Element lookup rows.
--- Start ---

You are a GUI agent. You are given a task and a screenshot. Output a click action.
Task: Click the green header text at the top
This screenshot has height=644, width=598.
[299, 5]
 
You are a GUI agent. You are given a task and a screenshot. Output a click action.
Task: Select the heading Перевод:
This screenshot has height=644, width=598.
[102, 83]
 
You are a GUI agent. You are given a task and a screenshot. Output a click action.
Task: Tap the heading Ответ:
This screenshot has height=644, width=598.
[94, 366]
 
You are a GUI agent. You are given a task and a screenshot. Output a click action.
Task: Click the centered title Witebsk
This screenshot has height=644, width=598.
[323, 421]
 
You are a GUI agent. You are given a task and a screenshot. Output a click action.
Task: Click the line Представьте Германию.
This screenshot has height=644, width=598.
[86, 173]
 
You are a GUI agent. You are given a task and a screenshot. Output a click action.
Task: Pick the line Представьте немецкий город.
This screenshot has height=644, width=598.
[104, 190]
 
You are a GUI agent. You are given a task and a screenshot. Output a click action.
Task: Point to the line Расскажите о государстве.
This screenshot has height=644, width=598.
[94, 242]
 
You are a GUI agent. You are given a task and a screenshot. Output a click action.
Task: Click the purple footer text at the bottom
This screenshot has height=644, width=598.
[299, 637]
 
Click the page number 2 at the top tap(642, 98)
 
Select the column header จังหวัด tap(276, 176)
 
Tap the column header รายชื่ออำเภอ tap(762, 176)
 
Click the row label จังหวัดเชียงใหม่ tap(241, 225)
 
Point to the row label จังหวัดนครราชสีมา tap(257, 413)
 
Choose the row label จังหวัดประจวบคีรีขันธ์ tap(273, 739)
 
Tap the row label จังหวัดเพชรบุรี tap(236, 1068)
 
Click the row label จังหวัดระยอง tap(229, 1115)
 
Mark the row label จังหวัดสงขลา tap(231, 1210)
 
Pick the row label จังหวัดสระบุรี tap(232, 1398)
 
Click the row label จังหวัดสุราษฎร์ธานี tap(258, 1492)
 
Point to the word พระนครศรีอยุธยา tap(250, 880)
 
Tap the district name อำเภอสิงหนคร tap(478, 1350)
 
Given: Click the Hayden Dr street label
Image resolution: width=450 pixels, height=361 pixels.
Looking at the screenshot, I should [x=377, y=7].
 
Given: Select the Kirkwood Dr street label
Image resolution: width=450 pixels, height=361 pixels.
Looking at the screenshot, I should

--- End ---

Exercise prompt. Rewrite every line of the rows above as a numbered list, leaving out the blank lines.

Task answer.
1. You are a GUI agent. You are given a task and a screenshot. Output a click action.
2. Task: Click the green header text at the top
3. This screenshot has height=644, width=598.
4. [299, 5]
5. You are a GUI agent. You are given a task and a screenshot. Output a click action.
6. Task: Select the heading Перевод:
7. This screenshot has height=644, width=598.
8. [102, 83]
9. You are a GUI agent. You are given a task and a screenshot. Output a click action.
10. Task: Tap the heading Ответ:
11. This screenshot has height=644, width=598.
12. [94, 366]
13. You are a GUI agent. You are given a task and a screenshot. Output a click action.
14. Task: Click the centered title Witebsk
15. This screenshot has height=644, width=598.
16. [323, 421]
17. You are a GUI agent. You are given a task and a screenshot. Output a click action.
18. Task: Click the line Представьте Германию.
19. This screenshot has height=644, width=598.
20. [86, 173]
21. You are a GUI agent. You are given a task and a screenshot. Output a click action.
22. Task: Pick the line Представьте немецкий город.
23. This screenshot has height=644, width=598.
24. [104, 190]
25. You are a GUI agent. You are given a task and a screenshot. Output a click action.
26. Task: Point to the line Расскажите о государстве.
27. This screenshot has height=644, width=598.
28. [94, 242]
29. You are a GUI agent. You are given a task and a screenshot. Output a click action.
30. Task: Click the purple footer text at the bottom
31. This screenshot has height=644, width=598.
32. [299, 637]
33. Click the page number 2 at the top tap(642, 98)
34. Select the column header จังหวัด tap(276, 176)
35. Tap the column header รายชื่ออำเภอ tap(762, 176)
36. Click the row label จังหวัดเชียงใหม่ tap(241, 225)
37. Point to the row label จังหวัดนครราชสีมา tap(257, 413)
38. Choose the row label จังหวัดประจวบคีรีขันธ์ tap(273, 739)
39. Tap the row label จังหวัดเพชรบุรี tap(236, 1068)
40. Click the row label จังหวัดระยอง tap(229, 1115)
41. Mark the row label จังหวัดสงขลา tap(231, 1210)
42. Pick the row label จังหวัดสระบุรี tap(232, 1398)
43. Click the row label จังหวัดสุราษฎร์ธานี tap(258, 1492)
44. Point to the word พระนครศรีอยุธยา tap(250, 880)
45. Tap the district name อำเภอสิงหนคร tap(478, 1350)
46. Given: Click the Hayden Dr street label
47. Image resolution: width=450 pixels, height=361 pixels.
48. Looking at the screenshot, I should [x=377, y=7].
49. Given: Select the Kirkwood Dr street label
50. Image resolution: width=450 pixels, height=361 pixels.
51. Looking at the screenshot, I should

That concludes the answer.